I Have Lupus…….What Now?

When you are newly diagnosed with a big life altering disease, like lupus, there are so many  things going through your head. So many thoughts, so many feelings. You’re thinking about things like, how or if you will tell those closest to you, including your coworkers, and boss. What your life may look like long-term, will this change your goals, etc. 

Beyond all that worry there is likely a feeling of overwhelming relief. That all the things you’ve been feeling and dealing with are REAL, and NOT all in your head.

Getting a big diagnosis like this is unlike any other experience.

That experience will truly shape how you look at medicine in the future. Whether you were told via email, or at an office visit where you had time to ask any and all questions. But what’s next?

You’ve gotten the diagnosis of Systemic Lupus Erythematous - what do you do next?!

Diagnosed with lupus...what now?

Find doctors/providers who you feel comfortable with and who listen

Chances are when you had labs and other tests come back pointing to something rheumatological, your doctor put in a referral and you got the provider who had the first available appointment. So you didn’t have any say in who you saw.

Many people don’t know that doesn’t mean this is the doctor you have to stay with for the entirety of your journey. If the two of you don’t mesh, or you don’t feel as though you are being listened to, you absolutely have the right to search for other providers in your area to get a second opinion.

A strong doctor-patient relationship when treating long term illnesses is imperative in finding the best treatment option for you.

Continue (or begin) tracking your symptoms

If you have read any of my other articles you’ll know I am a HUGE advocate of symptom tracking. I feel it is one of the most important things we as patients can do. Because as I always say, from my years of bedside nursing and over a decade as a chronically ill individual, doctors/providers just do better when they can have something physical to look at.

It means much more for them to see that you’ve had pain at a 6 or consistently above a 4 for days. While also being able to see what you tried to get your pain under control versus you just telling them.

So what should you track?

From my experience, it is important to track:

• Pain: the high and the low, location, if anything makes it better or worse, and what if anything you tried to control the pain.
• Fatigue: if it was your tolerable normal, more fatigue or less then normal.
• CNS: any cognition issues.
• Then if you have any other body symptoms document those too!

Do your own research

I am sure as you’ve been on the journey to get a diagnosis you’ve learned how to research. But I want to be that annoying voice that reminds you to make sure the sites you are using are legit sites. 

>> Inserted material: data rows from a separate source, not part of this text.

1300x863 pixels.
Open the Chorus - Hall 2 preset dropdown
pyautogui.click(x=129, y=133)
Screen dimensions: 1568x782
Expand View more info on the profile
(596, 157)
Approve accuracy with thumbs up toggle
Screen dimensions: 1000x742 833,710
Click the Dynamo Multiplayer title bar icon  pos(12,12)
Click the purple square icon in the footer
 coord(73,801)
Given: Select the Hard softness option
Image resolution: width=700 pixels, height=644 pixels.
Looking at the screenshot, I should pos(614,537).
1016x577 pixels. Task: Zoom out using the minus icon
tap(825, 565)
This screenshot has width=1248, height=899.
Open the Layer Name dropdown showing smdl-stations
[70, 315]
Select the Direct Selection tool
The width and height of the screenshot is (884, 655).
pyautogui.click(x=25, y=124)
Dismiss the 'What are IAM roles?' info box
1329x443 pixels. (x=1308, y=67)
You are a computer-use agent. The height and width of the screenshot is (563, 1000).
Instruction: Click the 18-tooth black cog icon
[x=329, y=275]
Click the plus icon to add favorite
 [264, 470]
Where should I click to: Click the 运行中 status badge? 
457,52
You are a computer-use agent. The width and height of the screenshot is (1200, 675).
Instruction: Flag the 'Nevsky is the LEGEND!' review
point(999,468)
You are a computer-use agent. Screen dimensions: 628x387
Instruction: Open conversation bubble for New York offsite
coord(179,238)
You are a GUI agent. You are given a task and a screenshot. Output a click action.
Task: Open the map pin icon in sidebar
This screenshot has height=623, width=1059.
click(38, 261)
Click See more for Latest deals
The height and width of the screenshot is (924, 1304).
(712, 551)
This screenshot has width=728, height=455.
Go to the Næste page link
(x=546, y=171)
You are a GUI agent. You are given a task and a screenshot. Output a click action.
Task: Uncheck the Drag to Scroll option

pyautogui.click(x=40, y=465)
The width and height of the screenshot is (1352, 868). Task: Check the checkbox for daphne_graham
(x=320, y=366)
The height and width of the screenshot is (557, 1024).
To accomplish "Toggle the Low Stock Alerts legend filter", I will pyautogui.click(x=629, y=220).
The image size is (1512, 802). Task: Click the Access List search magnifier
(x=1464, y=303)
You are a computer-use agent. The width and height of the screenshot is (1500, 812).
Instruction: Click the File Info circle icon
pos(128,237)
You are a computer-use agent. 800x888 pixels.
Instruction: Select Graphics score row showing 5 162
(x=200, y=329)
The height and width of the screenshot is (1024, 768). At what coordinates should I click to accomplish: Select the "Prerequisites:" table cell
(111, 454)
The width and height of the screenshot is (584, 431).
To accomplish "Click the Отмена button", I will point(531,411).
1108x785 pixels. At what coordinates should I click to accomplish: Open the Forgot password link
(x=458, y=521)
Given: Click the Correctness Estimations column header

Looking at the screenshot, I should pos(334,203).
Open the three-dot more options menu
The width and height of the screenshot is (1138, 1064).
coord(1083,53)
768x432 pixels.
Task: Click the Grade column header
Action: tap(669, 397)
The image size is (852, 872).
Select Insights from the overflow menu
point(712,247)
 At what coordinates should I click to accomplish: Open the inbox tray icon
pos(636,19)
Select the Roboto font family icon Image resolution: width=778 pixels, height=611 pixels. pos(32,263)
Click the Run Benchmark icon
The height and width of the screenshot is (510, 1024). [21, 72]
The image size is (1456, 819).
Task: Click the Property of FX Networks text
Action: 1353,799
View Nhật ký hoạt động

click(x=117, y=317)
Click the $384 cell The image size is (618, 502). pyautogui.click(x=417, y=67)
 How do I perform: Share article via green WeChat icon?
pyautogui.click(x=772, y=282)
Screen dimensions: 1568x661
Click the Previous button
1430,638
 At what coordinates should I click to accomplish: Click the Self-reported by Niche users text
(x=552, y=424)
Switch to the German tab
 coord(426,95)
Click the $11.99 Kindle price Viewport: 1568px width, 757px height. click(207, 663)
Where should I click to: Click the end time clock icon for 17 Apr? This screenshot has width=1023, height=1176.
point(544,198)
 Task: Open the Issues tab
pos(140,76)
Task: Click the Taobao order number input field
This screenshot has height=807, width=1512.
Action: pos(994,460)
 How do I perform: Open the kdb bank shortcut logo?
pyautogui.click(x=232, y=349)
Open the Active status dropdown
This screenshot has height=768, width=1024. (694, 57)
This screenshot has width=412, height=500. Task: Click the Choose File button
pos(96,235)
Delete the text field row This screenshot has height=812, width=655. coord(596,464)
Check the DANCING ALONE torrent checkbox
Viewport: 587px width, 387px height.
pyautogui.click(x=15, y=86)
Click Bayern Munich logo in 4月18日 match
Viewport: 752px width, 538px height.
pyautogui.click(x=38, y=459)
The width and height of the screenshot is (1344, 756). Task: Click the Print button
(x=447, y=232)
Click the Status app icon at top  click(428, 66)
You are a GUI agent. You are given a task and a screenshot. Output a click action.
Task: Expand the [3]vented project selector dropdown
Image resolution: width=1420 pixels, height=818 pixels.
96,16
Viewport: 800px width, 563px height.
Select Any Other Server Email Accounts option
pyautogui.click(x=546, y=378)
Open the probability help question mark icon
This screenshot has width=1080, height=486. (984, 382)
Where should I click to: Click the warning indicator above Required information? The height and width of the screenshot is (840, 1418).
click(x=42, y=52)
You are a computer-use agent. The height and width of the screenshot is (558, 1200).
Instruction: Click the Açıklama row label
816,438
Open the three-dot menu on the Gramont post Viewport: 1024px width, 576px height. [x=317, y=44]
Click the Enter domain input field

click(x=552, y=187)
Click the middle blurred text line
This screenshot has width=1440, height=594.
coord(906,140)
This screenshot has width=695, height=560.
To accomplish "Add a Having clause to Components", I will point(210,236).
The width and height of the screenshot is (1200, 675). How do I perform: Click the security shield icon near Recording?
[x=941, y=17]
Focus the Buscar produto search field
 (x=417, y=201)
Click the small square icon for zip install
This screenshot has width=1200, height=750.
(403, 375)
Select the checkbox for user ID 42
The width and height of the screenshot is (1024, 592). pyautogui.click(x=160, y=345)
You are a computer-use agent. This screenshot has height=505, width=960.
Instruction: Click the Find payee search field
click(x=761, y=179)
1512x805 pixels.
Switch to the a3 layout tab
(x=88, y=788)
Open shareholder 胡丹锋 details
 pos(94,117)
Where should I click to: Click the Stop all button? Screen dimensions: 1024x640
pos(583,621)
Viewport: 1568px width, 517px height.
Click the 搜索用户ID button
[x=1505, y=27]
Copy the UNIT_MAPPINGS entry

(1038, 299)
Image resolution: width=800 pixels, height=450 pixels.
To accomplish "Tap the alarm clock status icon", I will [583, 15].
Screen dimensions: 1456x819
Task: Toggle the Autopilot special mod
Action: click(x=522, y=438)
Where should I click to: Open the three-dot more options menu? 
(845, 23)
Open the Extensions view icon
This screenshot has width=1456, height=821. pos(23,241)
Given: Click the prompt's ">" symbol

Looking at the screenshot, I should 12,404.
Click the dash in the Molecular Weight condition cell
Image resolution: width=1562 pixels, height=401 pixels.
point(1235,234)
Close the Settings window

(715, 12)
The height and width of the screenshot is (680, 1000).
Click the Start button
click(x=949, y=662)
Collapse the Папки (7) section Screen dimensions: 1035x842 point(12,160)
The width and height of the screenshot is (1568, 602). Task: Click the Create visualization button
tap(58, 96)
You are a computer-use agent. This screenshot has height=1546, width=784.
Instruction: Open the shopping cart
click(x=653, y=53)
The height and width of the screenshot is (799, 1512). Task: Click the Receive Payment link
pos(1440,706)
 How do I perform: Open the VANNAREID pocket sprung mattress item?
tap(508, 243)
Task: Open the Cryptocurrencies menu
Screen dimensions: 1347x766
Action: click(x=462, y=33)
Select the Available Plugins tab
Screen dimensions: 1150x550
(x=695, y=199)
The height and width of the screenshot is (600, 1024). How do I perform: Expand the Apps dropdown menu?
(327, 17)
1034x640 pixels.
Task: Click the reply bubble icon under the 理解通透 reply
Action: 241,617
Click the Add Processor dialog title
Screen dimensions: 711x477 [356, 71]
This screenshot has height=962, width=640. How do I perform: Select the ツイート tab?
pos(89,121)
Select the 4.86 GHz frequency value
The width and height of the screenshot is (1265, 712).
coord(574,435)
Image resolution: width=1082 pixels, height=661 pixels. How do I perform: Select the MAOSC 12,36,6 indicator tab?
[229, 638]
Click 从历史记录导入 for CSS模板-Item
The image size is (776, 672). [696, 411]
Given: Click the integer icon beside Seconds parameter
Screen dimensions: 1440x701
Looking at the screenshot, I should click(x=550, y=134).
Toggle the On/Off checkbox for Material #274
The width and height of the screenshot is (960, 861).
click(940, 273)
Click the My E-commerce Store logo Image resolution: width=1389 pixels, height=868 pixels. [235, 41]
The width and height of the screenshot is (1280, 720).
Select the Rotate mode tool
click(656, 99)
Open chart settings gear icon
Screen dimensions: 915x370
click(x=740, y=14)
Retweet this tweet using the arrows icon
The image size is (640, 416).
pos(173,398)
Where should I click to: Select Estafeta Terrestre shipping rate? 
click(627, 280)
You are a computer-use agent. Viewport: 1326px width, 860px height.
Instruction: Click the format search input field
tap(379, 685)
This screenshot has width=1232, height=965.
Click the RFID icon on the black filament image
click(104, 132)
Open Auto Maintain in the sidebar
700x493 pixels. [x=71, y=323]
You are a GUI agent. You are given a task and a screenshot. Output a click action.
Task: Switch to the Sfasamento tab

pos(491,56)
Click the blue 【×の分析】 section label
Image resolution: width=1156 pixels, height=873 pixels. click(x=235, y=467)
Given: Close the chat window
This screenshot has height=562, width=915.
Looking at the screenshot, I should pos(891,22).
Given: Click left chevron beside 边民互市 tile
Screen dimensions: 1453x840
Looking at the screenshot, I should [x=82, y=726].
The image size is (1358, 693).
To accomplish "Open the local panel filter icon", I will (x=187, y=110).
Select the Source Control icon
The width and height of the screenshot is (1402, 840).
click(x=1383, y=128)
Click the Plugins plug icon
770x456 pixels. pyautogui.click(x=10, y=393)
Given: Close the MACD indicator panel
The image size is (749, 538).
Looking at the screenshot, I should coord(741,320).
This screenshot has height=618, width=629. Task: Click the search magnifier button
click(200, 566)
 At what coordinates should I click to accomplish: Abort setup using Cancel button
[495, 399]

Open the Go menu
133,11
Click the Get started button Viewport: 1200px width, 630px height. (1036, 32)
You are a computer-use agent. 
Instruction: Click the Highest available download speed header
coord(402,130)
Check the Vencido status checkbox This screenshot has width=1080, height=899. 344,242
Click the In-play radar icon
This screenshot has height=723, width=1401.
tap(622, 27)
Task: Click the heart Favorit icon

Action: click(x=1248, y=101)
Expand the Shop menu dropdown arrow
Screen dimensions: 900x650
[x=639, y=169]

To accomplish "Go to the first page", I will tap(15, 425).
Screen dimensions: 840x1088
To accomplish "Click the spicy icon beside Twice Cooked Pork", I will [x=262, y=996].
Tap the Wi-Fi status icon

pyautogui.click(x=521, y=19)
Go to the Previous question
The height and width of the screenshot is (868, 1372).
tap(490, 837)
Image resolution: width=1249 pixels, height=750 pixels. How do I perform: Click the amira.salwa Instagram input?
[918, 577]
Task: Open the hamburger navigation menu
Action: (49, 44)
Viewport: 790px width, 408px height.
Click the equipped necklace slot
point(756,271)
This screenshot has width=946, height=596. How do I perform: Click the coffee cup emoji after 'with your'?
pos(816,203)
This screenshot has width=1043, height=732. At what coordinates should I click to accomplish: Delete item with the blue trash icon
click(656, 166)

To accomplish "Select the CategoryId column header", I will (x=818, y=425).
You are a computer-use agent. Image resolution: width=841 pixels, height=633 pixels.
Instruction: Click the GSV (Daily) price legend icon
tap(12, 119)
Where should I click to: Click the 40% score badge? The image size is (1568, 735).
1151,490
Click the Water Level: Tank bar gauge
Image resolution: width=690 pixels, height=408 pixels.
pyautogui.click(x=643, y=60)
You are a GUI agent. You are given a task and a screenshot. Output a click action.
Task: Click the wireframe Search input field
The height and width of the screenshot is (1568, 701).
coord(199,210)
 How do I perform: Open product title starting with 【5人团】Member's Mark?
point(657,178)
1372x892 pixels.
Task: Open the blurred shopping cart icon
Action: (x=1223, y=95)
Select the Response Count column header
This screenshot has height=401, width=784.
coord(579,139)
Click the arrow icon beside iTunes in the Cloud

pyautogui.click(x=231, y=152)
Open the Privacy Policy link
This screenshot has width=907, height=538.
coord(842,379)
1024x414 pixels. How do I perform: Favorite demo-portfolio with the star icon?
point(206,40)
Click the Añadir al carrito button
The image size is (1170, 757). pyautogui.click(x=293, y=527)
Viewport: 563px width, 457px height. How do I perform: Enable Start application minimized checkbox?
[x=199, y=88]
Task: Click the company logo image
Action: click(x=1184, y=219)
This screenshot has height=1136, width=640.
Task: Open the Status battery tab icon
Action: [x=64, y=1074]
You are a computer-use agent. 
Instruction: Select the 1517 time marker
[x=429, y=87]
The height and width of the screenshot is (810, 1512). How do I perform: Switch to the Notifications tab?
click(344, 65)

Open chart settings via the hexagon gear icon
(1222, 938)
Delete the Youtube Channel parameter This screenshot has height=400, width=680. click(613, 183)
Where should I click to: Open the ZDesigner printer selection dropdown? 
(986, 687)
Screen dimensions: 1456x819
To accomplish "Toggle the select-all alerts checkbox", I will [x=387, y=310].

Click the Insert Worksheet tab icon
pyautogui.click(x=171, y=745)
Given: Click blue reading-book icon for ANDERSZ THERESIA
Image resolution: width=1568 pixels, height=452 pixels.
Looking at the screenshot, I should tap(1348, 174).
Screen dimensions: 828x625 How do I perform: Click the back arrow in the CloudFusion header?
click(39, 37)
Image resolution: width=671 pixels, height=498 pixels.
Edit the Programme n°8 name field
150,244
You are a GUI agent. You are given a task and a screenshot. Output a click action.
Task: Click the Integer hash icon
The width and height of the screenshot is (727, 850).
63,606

If you aren’t careful you could end up finding really scary information that doesn’t pertain to you! So remember to use sites like the NIH, the Lupus Research Association, The Lupus Foundation of America, and big teaching hospitals like Cleveland Clinic or Mayo Clinic.

As you research, make sure to jot down questions you might have for your doctor the next time you see them.

Find your support person/team/group

The time following your diagnosis can be overwhelming. That said, it can be really helpful to be able to talk to people who are going through similar things. There are TONs of online/facebook/social media support groups out there. Along with many in person groups across the country.

The important thing to remember when searching for a support group, is that not every size nine shoe fits a size nine foot. Meaning not every group will be for you, and that’s okay! That’s what’s great about the internet, there are tons of options. 

I couldn’t find one where I felt at home. So I started my own, and now those women are some of my best friends, even though we’ve never met face to face.

Give your spouse/family/friends time to get a grip and adjust to the diagnosis and new norm

This may be a little controversial, but I feel like this is not something that gets talked about. We always focus on ourselves and how this new diagnosis is going to impact us. But those closest to us will be dealing with changes too.

As we start new medications that make us feel yucky, or the fatigue gets really bad. They may have to step up and help in ways they haven’t before. So while you are giving yourself grace, remember to extend that to those closest to you as they adjust too.